# Exercise description:
Exactly repeat all the records below, omitting the images they hold.

Content starts

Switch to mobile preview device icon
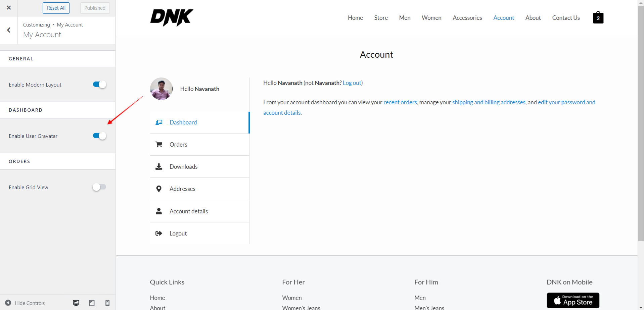Viewport: 644px width, 310px height. tap(107, 303)
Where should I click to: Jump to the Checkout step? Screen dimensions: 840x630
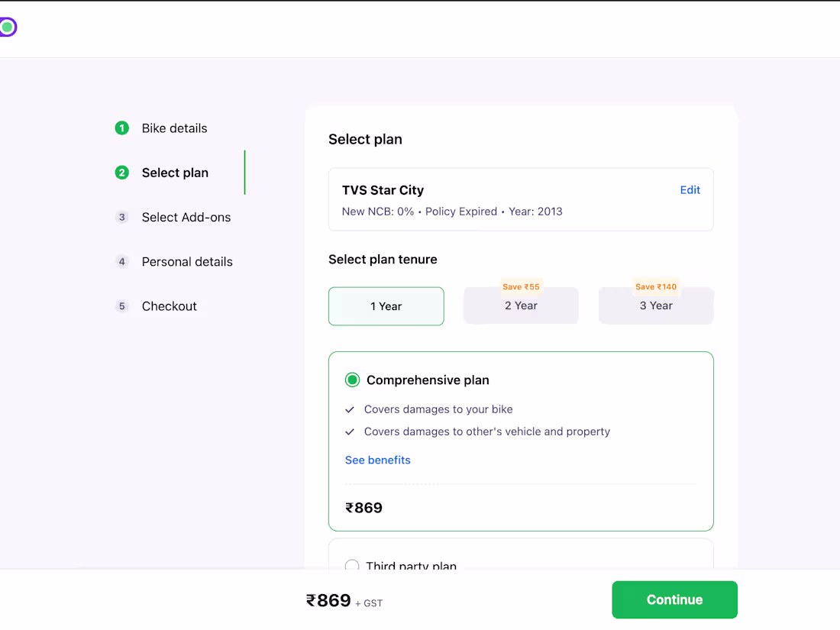169,306
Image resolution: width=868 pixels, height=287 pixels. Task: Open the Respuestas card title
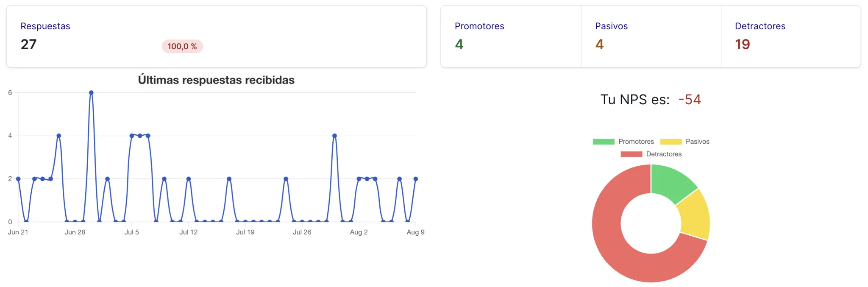point(45,26)
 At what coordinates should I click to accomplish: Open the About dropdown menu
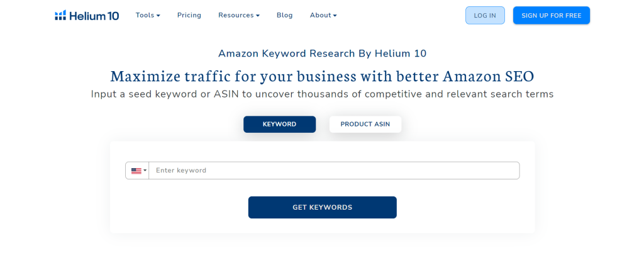(323, 15)
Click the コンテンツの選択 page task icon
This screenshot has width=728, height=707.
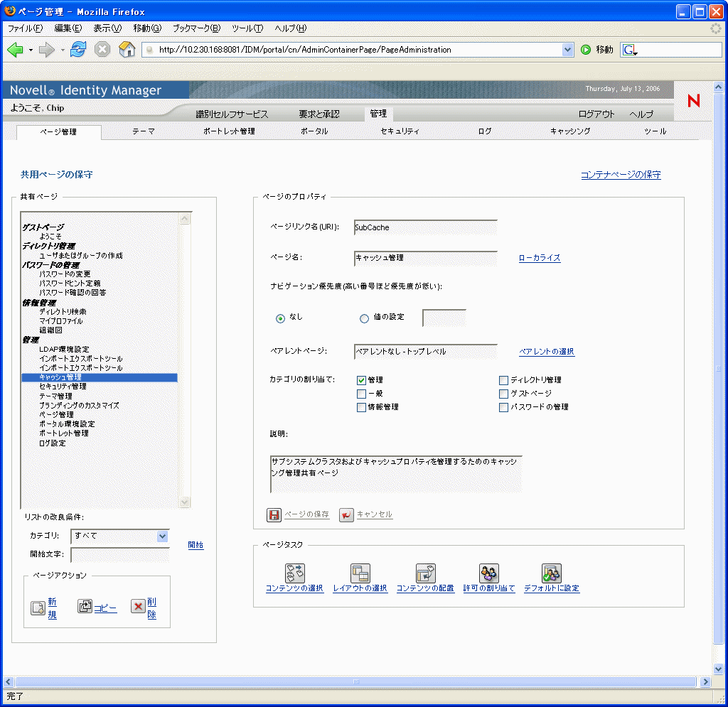[x=294, y=573]
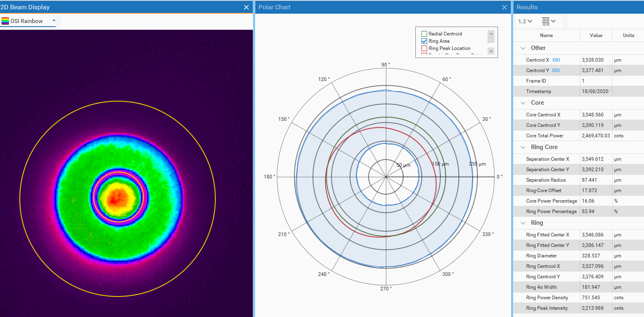
Task: Open the OSI Rainbow color palette dropdown
Action: coord(54,21)
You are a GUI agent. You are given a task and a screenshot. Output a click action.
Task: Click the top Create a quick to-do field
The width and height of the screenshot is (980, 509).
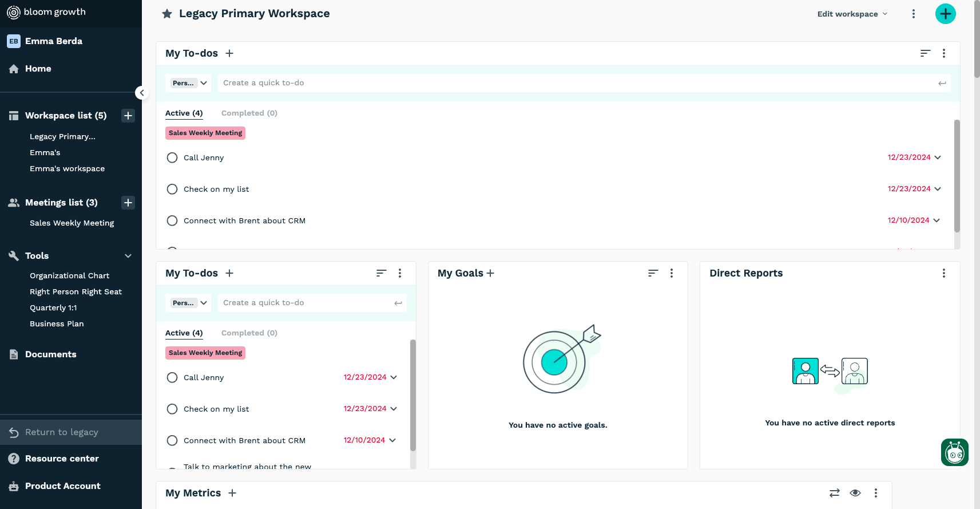coord(578,83)
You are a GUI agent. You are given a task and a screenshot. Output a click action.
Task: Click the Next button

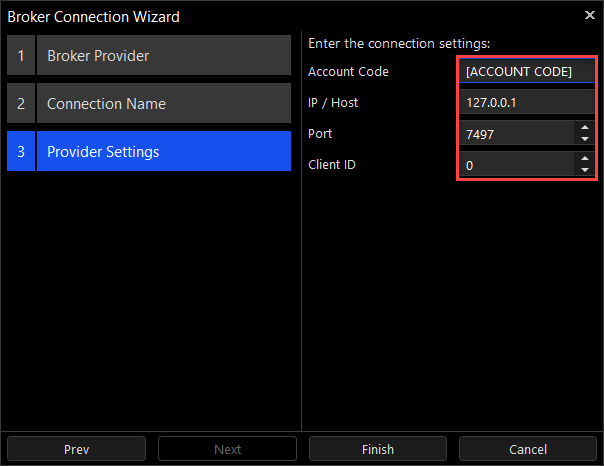(227, 449)
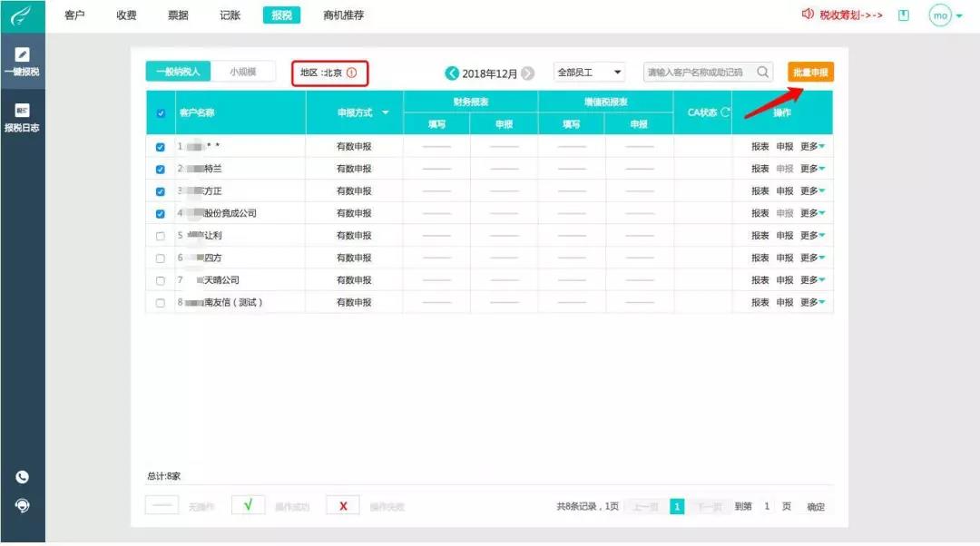Click the orange 批量申报 button
980x546 pixels.
[810, 73]
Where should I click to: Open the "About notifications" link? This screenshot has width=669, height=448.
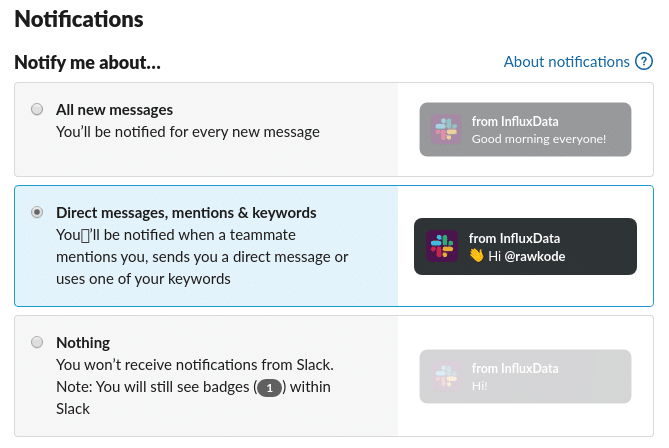click(x=566, y=62)
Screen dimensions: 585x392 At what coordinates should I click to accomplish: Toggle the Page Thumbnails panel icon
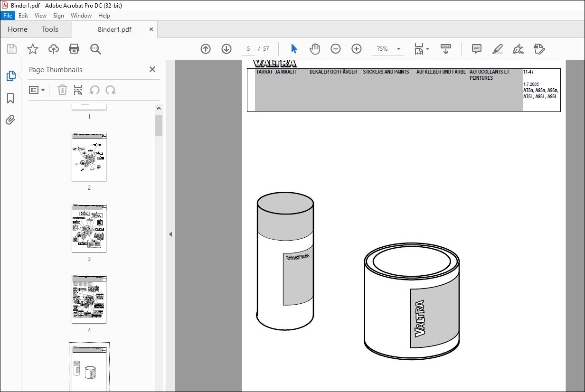10,75
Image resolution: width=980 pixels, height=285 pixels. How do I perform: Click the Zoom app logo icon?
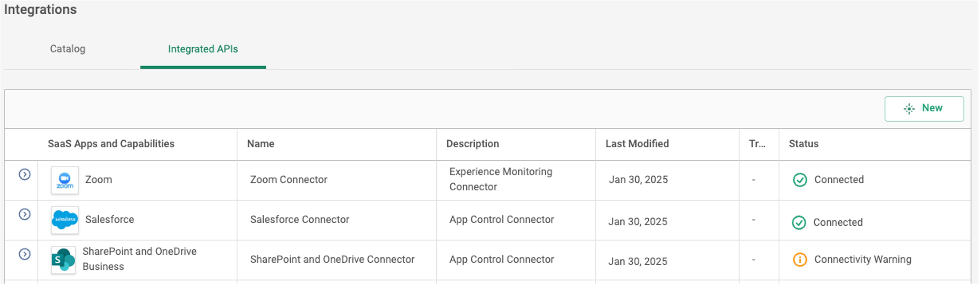click(65, 180)

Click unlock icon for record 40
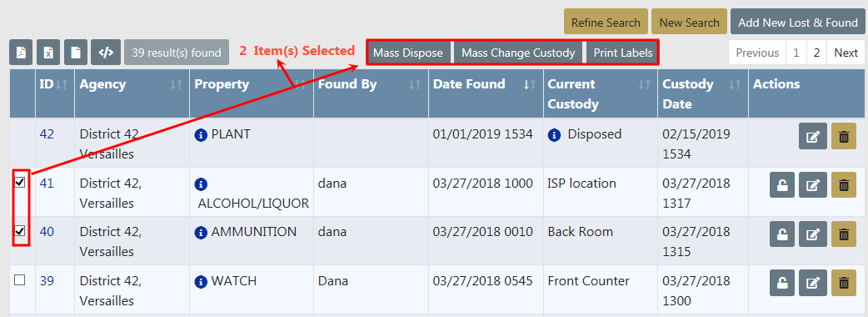(782, 234)
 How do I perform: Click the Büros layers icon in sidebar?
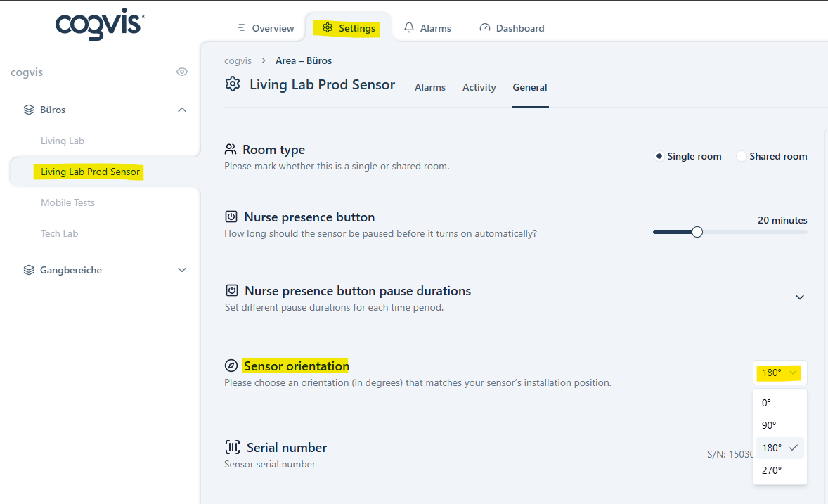pos(29,110)
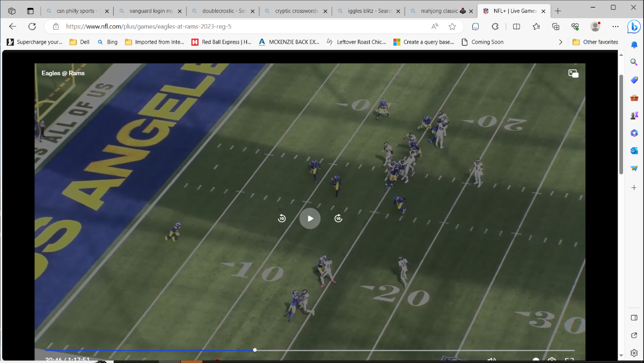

Content ends

# Written solution:
Switch to mobile preview device icon
Viewport: 644px width, 310px height. tap(107, 303)
Where should I click to: Jump to the Checkout step? Screen dimensions: 840x630
169,306
Image resolution: width=868 pixels, height=287 pixels. Task: Open the Respuestas card title
point(45,26)
 At what coordinates should I click to accomplish: Open the About dropdown menu
(323, 15)
Click the コンテンツの選択 page task icon
This screenshot has width=728, height=707.
[x=294, y=573]
Task: Open the OSI Rainbow color palette dropdown
Action: coord(54,21)
You are a GUI agent. You are given a task and a screenshot. Output a click action.
Task: Click the top Create a quick to-do field
The width and height of the screenshot is (980, 509).
coord(578,83)
You are a GUI agent. You are given a task and a screenshot. Output a click action.
Task: Click the Next button

(227, 449)
Click the orange 批量申报 button
980x546 pixels.
[810, 73]
Where should I click to: Open the "About notifications" link? This screenshot has width=669, height=448.
click(x=566, y=62)
Screen dimensions: 585x392 At what coordinates should I click to accomplish: Toggle the Page Thumbnails panel icon
10,75
Image resolution: width=980 pixels, height=285 pixels. How do I perform: Click the Zoom app logo icon?
click(65, 180)

Click unlock icon for record 40
(782, 234)
 How do I perform: Click the Büros layers icon in sidebar?
pos(29,110)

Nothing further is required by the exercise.